Leonas Koganas
Moisiejus Leonas Koganas (February 20, 1894, Šiauliai – May 30, 1956, Vilnius) was a Lithuanian Jewish medical doctor specializing in lung diseases, particularly tuberculosis.[1]
In 1919, he graduated from Moscow University. During World War I, he served as a doctor in the Red Army. In 1921–40 he worked as a physicians in Kaunas. He was one of the first to perform thoracocautery and practice tracheobronchoscopy in Lithuania.[2] After the occupation of Lithuania by the Soviet Union in June 1940, he became Minister of Health in the short-lived People's Government of Lithuania (it was a new ministry; before, there was only the Health Department under the Ministry of Internal Affairs). He spent World War II working at various tuberculosis clinics in the interior of the Soviet Union (Mordovia, Kirghizia, Gorky Oblast, Moscow Oblast).[3] After the war, he returned to Lithuania working in Vilnius as director (1945–46) and deputy director (1947–51) of the Tuberculosis Institute. He became a member of the Communist Party of the Soviet Union in 1947.[2] In the wake of the Doctors' plot, Koganas was arrested in February 1953 and accused of communicating with other arrested doctors, preferring Western treatment methods, and giving poor medical care to various communist workers and activists.[4]
References
[edit]- ^ Gitelman, Zvi Y., ed. (1997). "Lithuanian-Jewish Relations in the Shadow of the Holocaust". Bitter Legacy: Confronting the Holocaust in the USSR. Indiana University Press. p. 209. ISBN 9780253333599.

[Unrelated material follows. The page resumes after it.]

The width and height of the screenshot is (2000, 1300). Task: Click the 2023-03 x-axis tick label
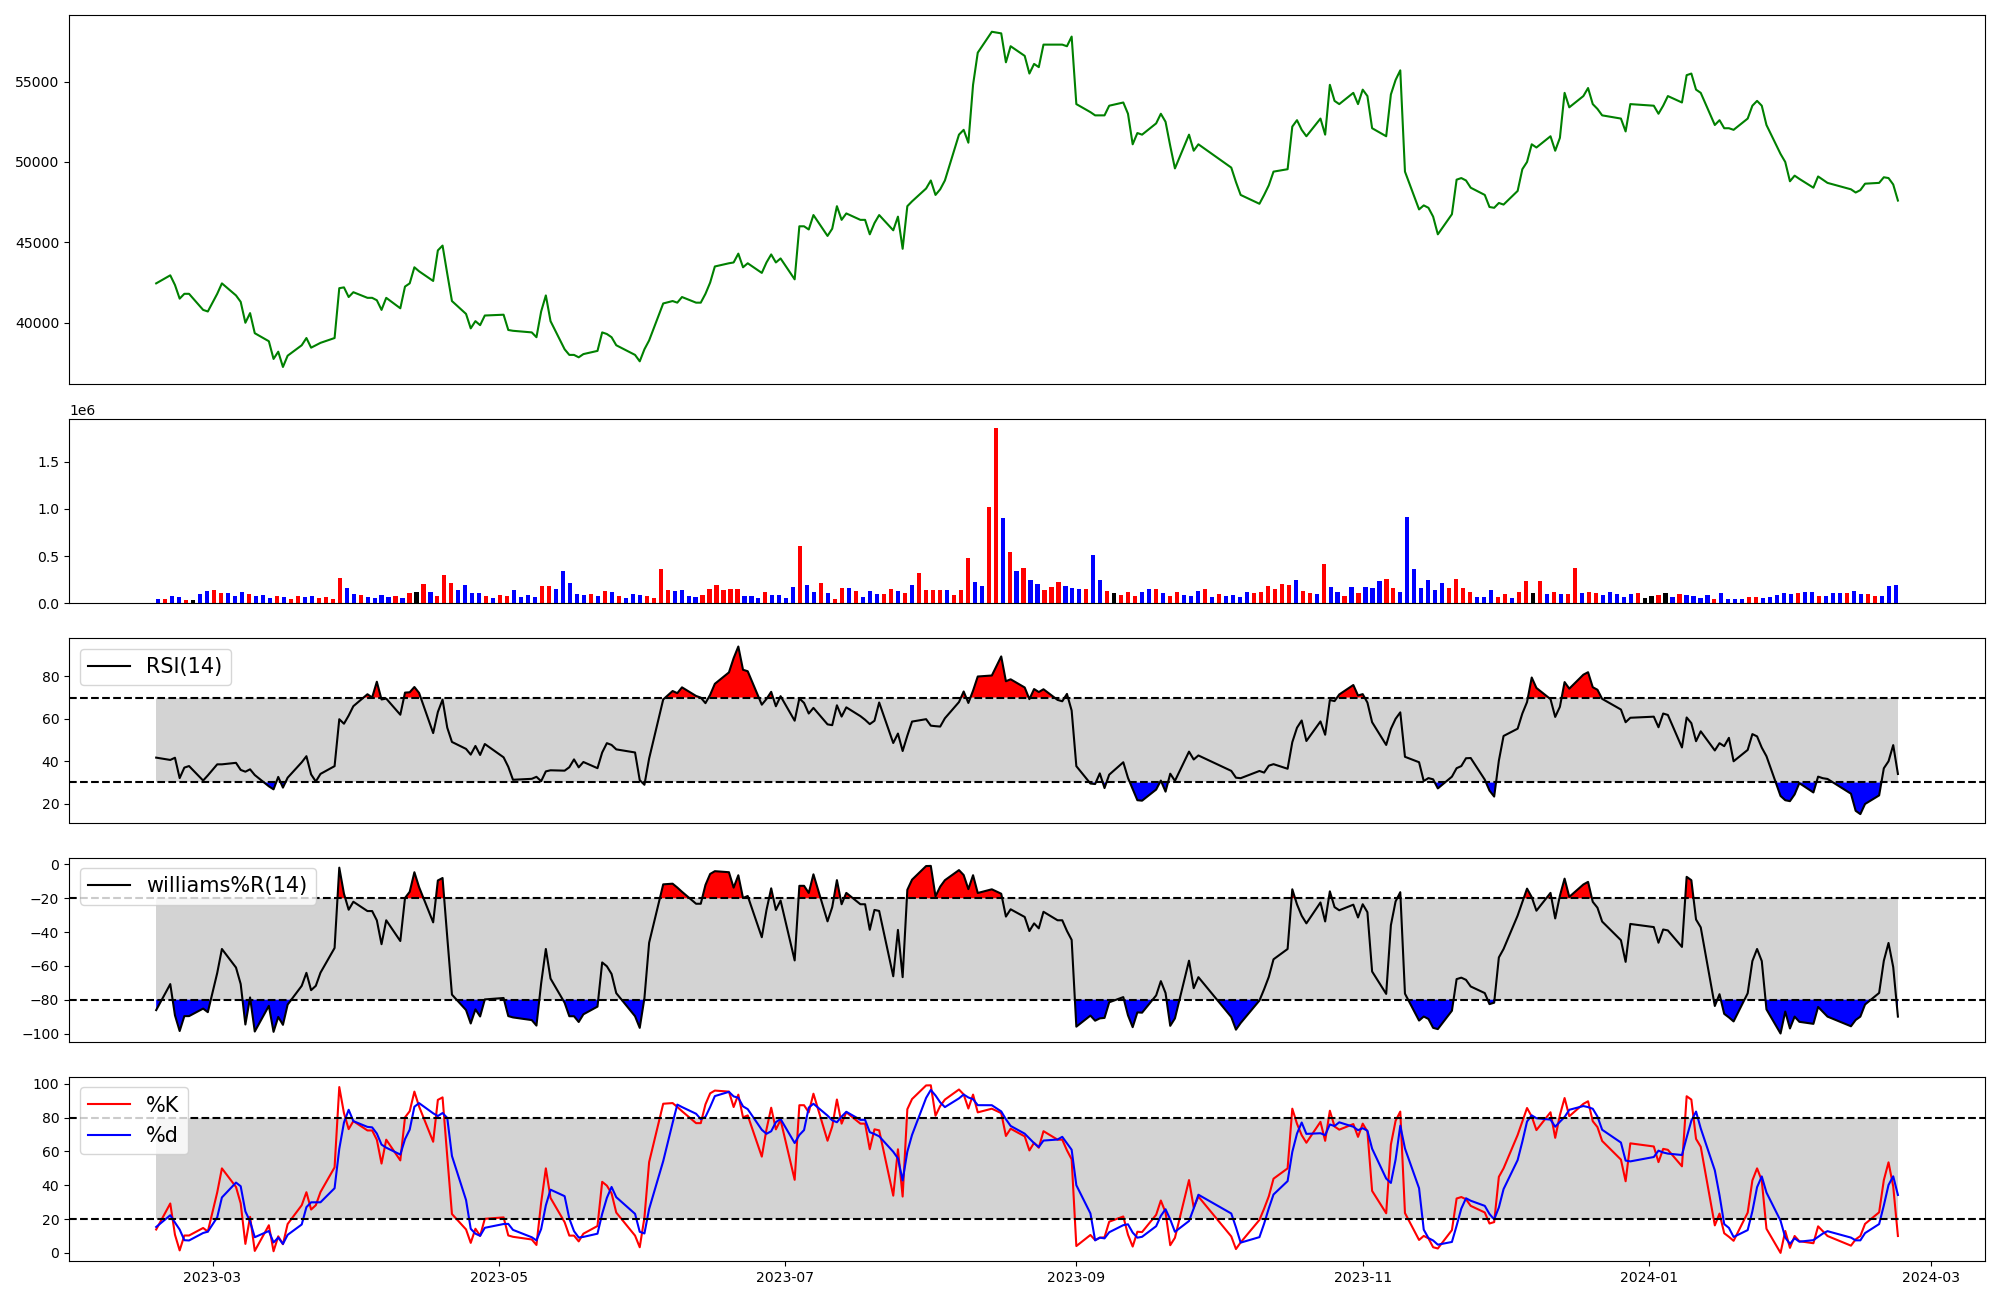pyautogui.click(x=213, y=1277)
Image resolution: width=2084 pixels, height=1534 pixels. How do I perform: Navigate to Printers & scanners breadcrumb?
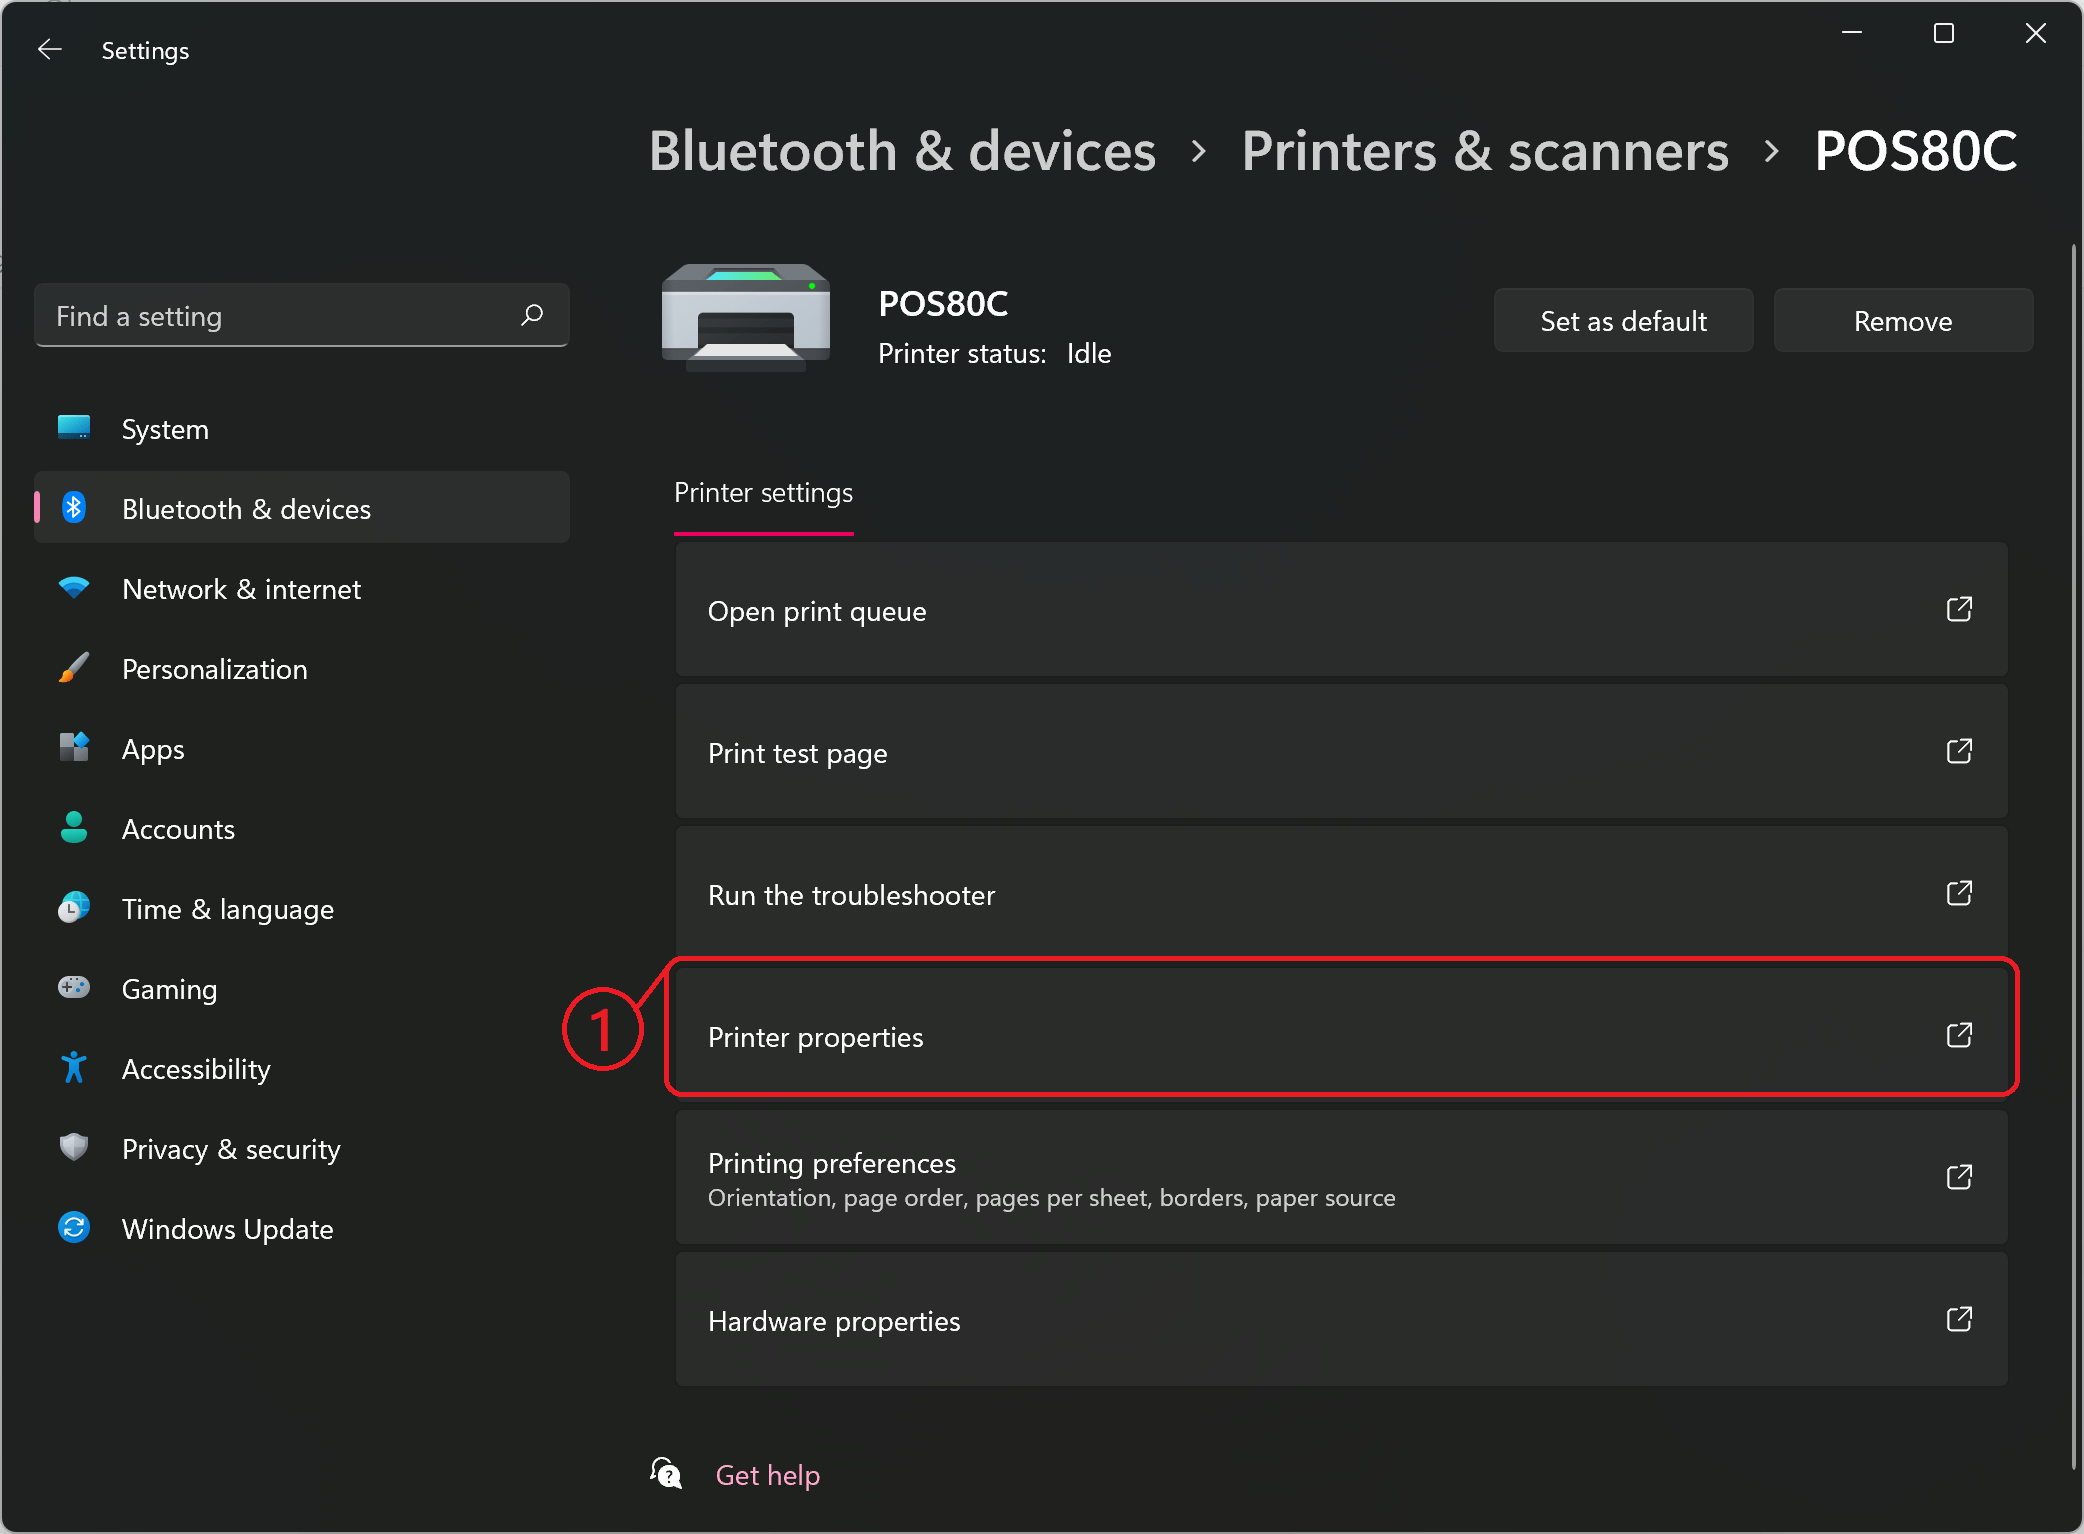click(x=1484, y=151)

- ^ a b Jonas Zinkus; et al., eds. (1985–1988). "Koganas, Moisiejus Leonas". Tarybų Lietuvos enciklopedija (in Lithuanian). Vol. II. Vilnius: Vyriausioji enciklopedijų redakcija. p. 352. LCCN 86232954.
- ^ "Koganas, Moisiejus Leonas". Visuotinė lietuvių enciklopedija. Mokslo ir enciklopedijų leidybos centras. 2011-12-08.
- ^ Tininis, Vytautas, ed. (2003). Crimes of the Communist Regime in Lithuania in 1944-1953 (PDF). Vol. 2. Vilnius: Lietuvos karo akademija. p. 66. ISBN 9955-423-18-8. Archived from the original (PDF) on 2014-04-21. Retrieved 2014-05-03.